The work needs to be restored, and although (apart from a single gap in the chin, where an old, clumsy plaster repair makes it seem bigger), it has scratches all over it and a chalky residue veiling and traces of paint applications (one with seemingly natural tones and at least two brown ones, perhaps to simulate bronze, after the restoration of the chin).

The stages of the story

On April 15, 1446, Brunelleschi died in his home in Florence and il Buggiano probably made the funereal mask on the same day and in that same place where he also lived. The making of funereal masks had been practiced in the ancient Roman world and was also well-known and practiced in Florence. On 30 December of the same year, the Consoli [Consuls] of the Arte della Lana [Wool Guild] established that Brunelleschi’s body, provisionally laid in Giotto’s Bell Tower, would be buried in the Cathedral. On 18 February of the following year, 1447, the Workers of the Opera di Santa Maria del Fiore decided to create a wall monument in his honour, consisting of his “life-like figure” and a celebratory ‘memorial’ epigraph to be written by Marsuppini.
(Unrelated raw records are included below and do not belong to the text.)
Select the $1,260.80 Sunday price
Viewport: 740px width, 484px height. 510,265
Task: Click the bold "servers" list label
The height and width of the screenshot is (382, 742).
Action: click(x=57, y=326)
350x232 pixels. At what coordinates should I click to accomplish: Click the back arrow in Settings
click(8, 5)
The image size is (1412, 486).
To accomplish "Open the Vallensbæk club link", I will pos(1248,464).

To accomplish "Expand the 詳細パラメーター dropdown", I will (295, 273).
Shortly after, on 27 February, Andrea Cavalcanti, who had been working for some time in the Santa Maria del Fiore site, received the marble for the creation of the monument from the Opera. Between February and March of 1447, Cavalcanti made the model for the clipeate bust of the memorial monument in the Florence Cathedral. The monument was finished in 1447. We know that it was still being worked on towards the end of May when the epigraph composed by Marsuppini was approved. After the monument was completed, the model was presumably relegated to the sculptor’s workshop with the materials for study and secondary purposes. The state of preservation of the work indicates that it was later reused as an independent sculpture, probably preserved for a long time with the knowledge of the illustrious identity of the effigy that later fell into oblivion.
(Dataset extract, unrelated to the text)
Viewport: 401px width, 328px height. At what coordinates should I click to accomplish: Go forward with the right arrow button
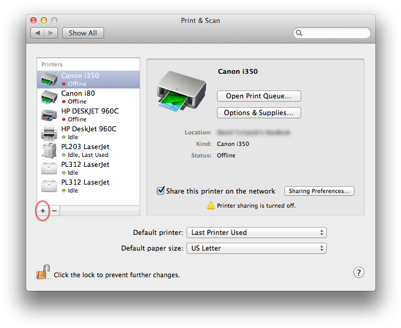pos(51,33)
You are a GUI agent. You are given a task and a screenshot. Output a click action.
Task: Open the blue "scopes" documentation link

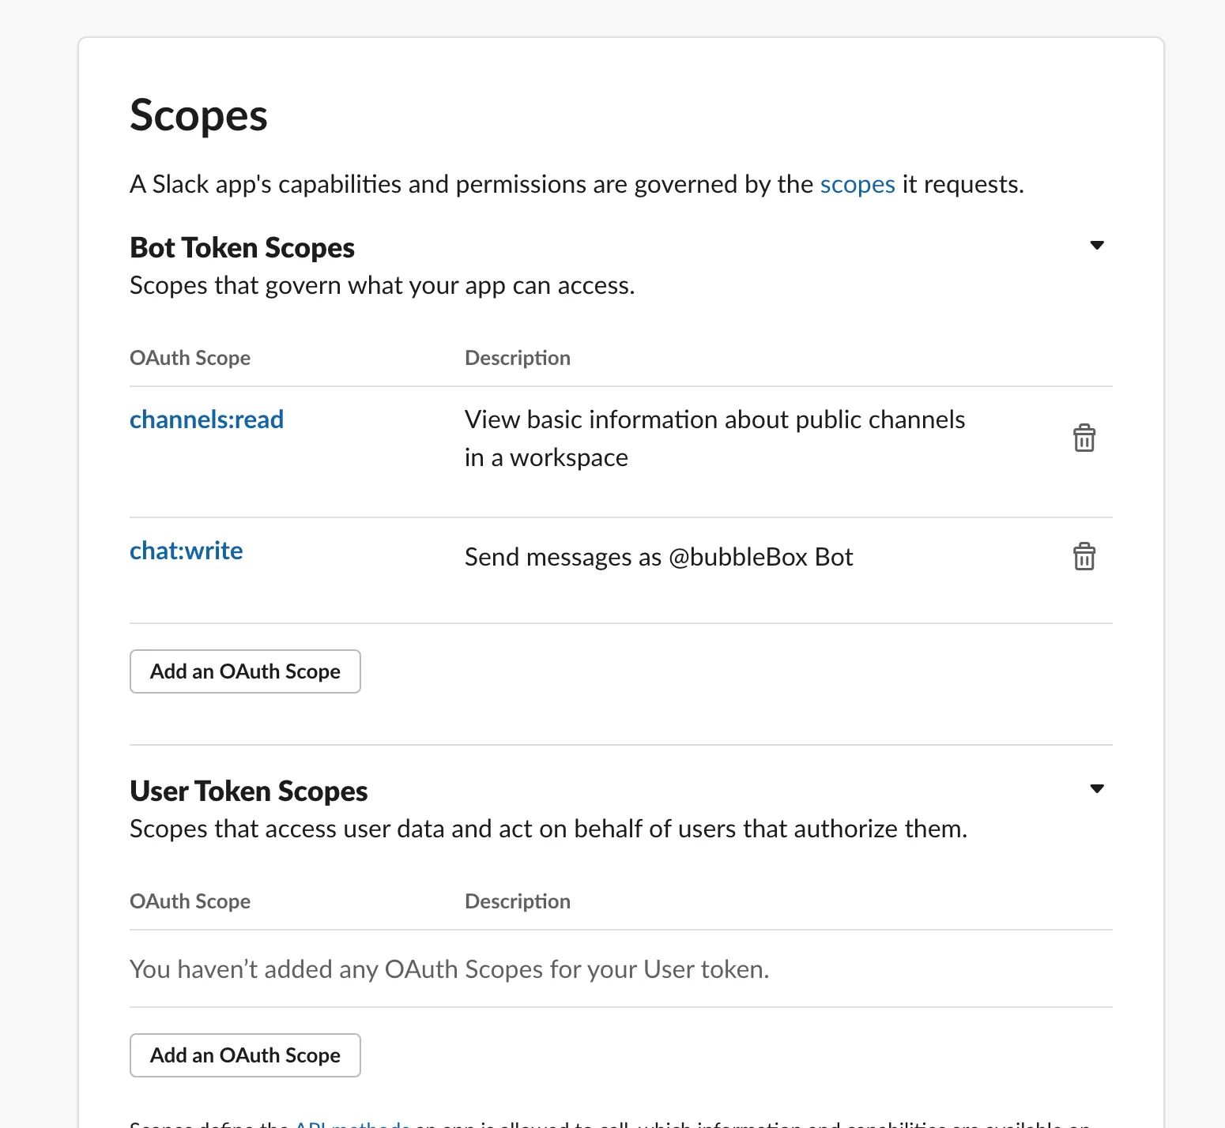(x=857, y=184)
Andrea di Lazzaro di Cavalcante, called Il Buggiano, was born in the village of Valdinievole in 1412. The son of Brunelleschi’s brother’s sharecropper, he was adopted at the age of seven by Filippo, who was already an established and influential sculptor and architect. Brunelleschi included him in the main worksites for the Florentine churches where he sculpted remarkable works largely designed by Brunelleschi himself, such as the two splendid lavers in the Sacristies of the Cathedral and the Medici Tomb in the centre of the Old Sacristy in San Lorenzo. A prolific and versatile sculptor in marble, wood, terracotta and plaster, he is remembered by Antonio Manetti in the Notizia di Filippo di ser Brunellesco (Vita di Filippo Brunelleschi) [An account of Filippo di ser Brunellesco (Life of Filippo Brunelleschi)](ca. 1487) as “his disciple” and “his heir”. Vasari draws on this illustrious civic tradition in the Torrentina edition of the Vite [Lives] where he provides a brief profile of the sculptor who died in Florence on 21 February 1462.
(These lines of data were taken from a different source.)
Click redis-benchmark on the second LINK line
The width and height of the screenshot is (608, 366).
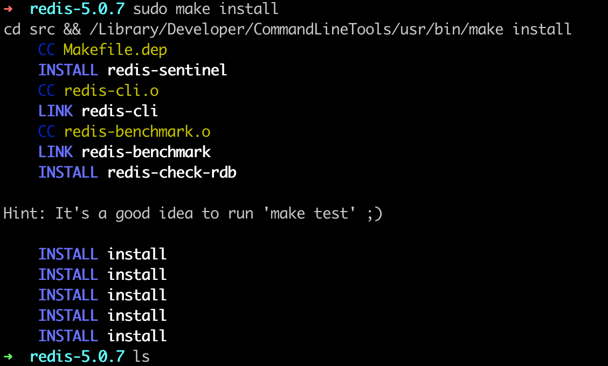(146, 152)
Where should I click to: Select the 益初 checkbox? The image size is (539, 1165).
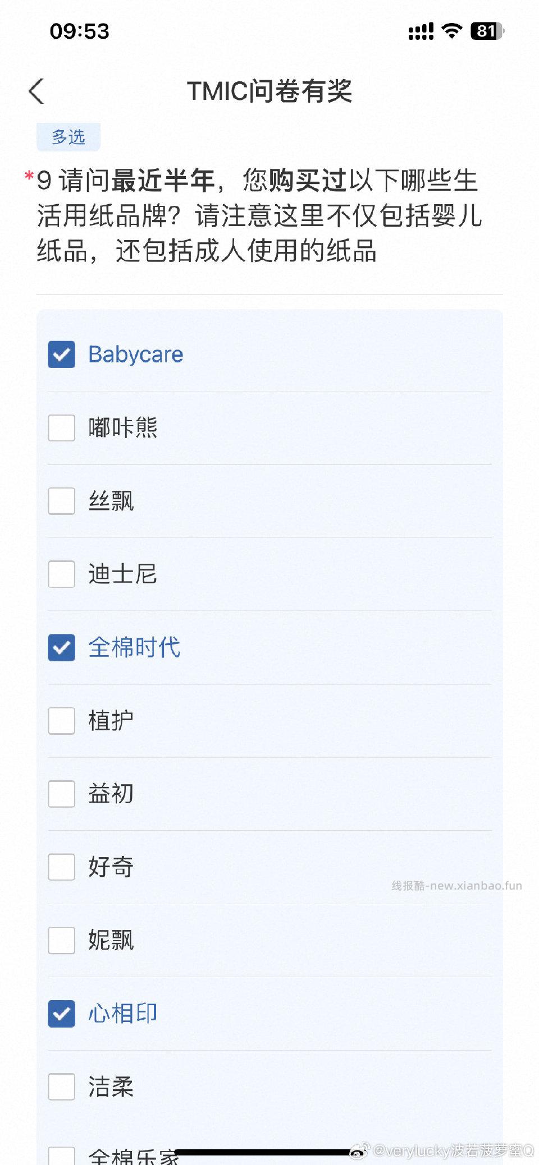[61, 794]
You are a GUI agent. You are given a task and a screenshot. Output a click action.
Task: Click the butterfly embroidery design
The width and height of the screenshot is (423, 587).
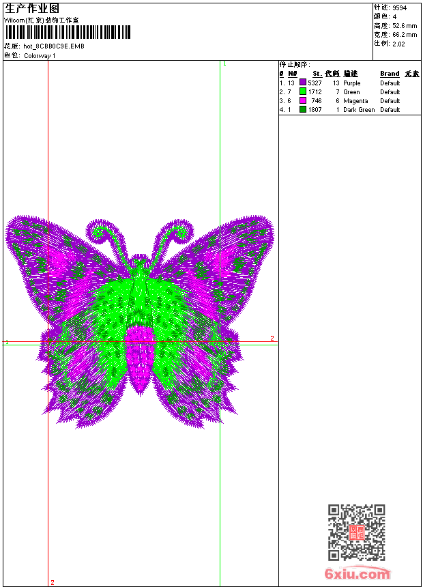[x=140, y=321]
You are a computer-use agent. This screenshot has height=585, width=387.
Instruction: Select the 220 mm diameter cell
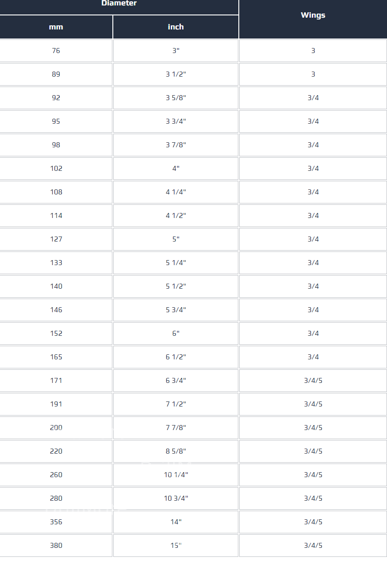(x=56, y=451)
Il Buggiano had an austere style that showed the influence of Donatello. His sculptures of the children that populate antique sarcophagi, lavers and Marian reliefs, are charged with a vigorous facial expressiveness, and stand out in the early 15th-century classicist revival for their revisitation of ancient art guided by philological knowledge and the application of the 15th-century naturalism inspired by Donatello, Michelozzo, Luca della Robbia and Bernardo Rossellino. Around 1450, Rossellino involved him in the crowning work for the Bruni Monument in Santa Croce. Through these artists he developed his composite style with a deliberately archaic stamp that distinguishes him in the pentagram of Renaissance sculpture.